• **SET EXERCISE**
Copy out the lines starting with the one that contains "How do I perform: Click" and going on through the end of the rows, keeping all their wording. Add 114 to every coordinate in the answers, and leave the pictures out.

[Item coordinate data]
-------

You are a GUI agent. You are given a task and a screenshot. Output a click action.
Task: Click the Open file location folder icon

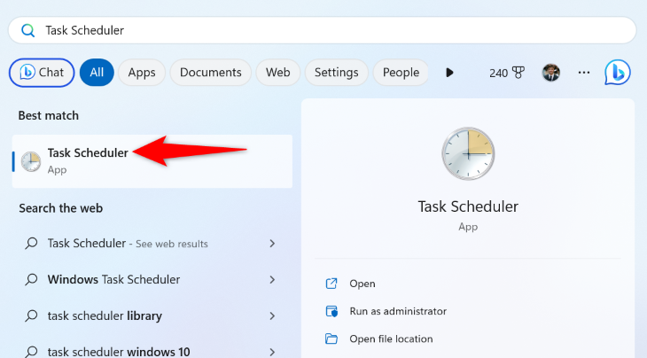[x=331, y=339]
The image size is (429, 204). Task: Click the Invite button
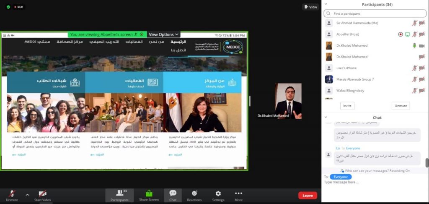coord(347,106)
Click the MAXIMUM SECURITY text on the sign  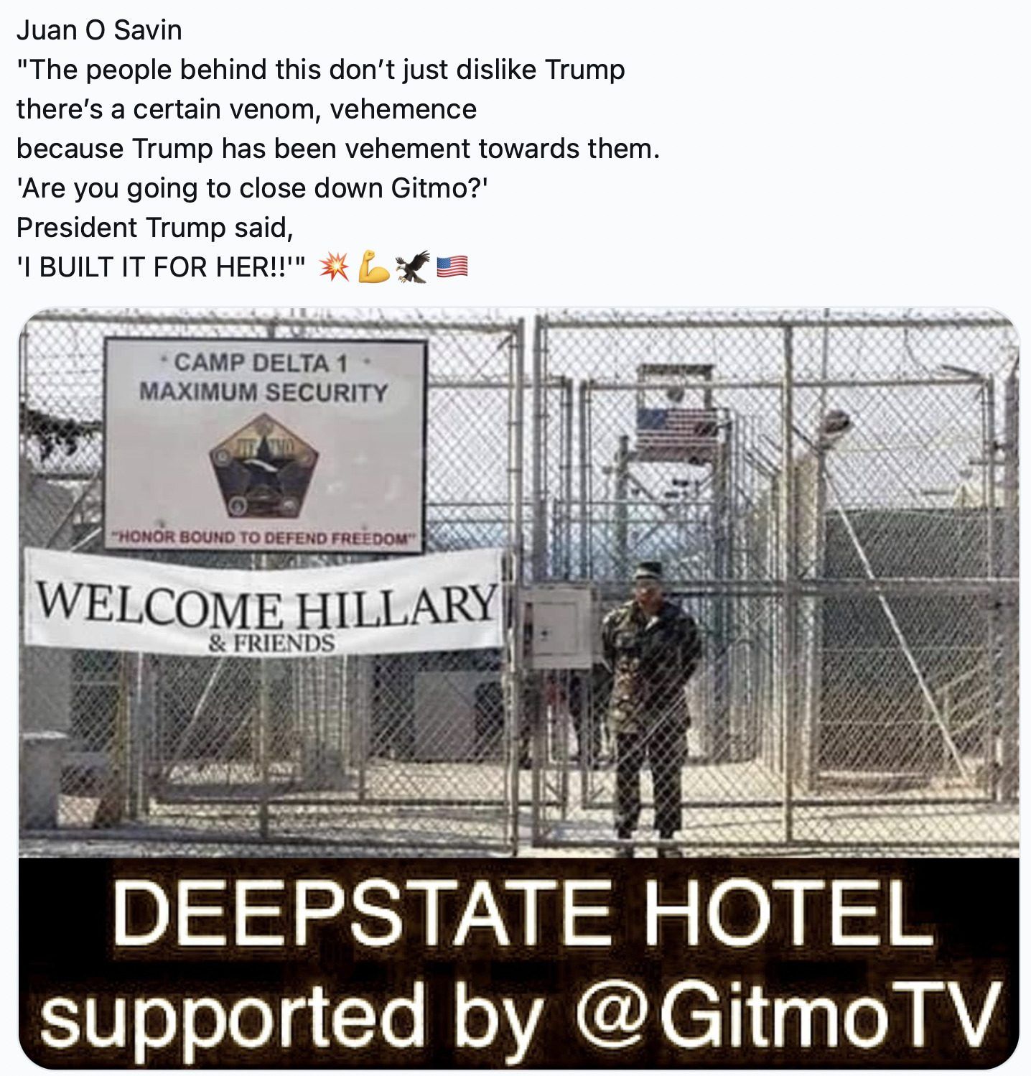(x=263, y=392)
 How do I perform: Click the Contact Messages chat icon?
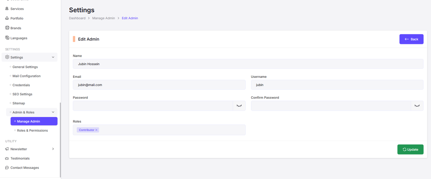click(x=7, y=168)
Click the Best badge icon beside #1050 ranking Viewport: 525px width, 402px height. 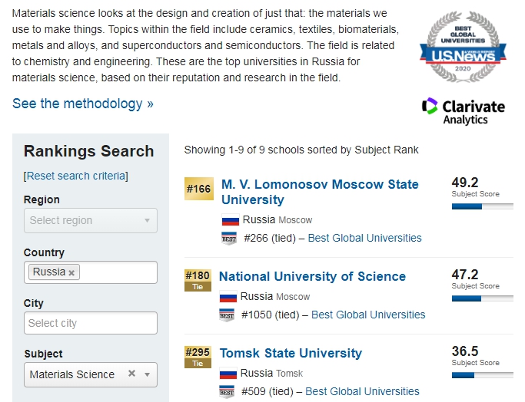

-------

• **RESPONSE**
 How do I perform: Click the Contact Messages chat icon?
click(x=121, y=282)
Click the Best badge icon beside #1050 ranking Viewport: 525px width, 402px height. 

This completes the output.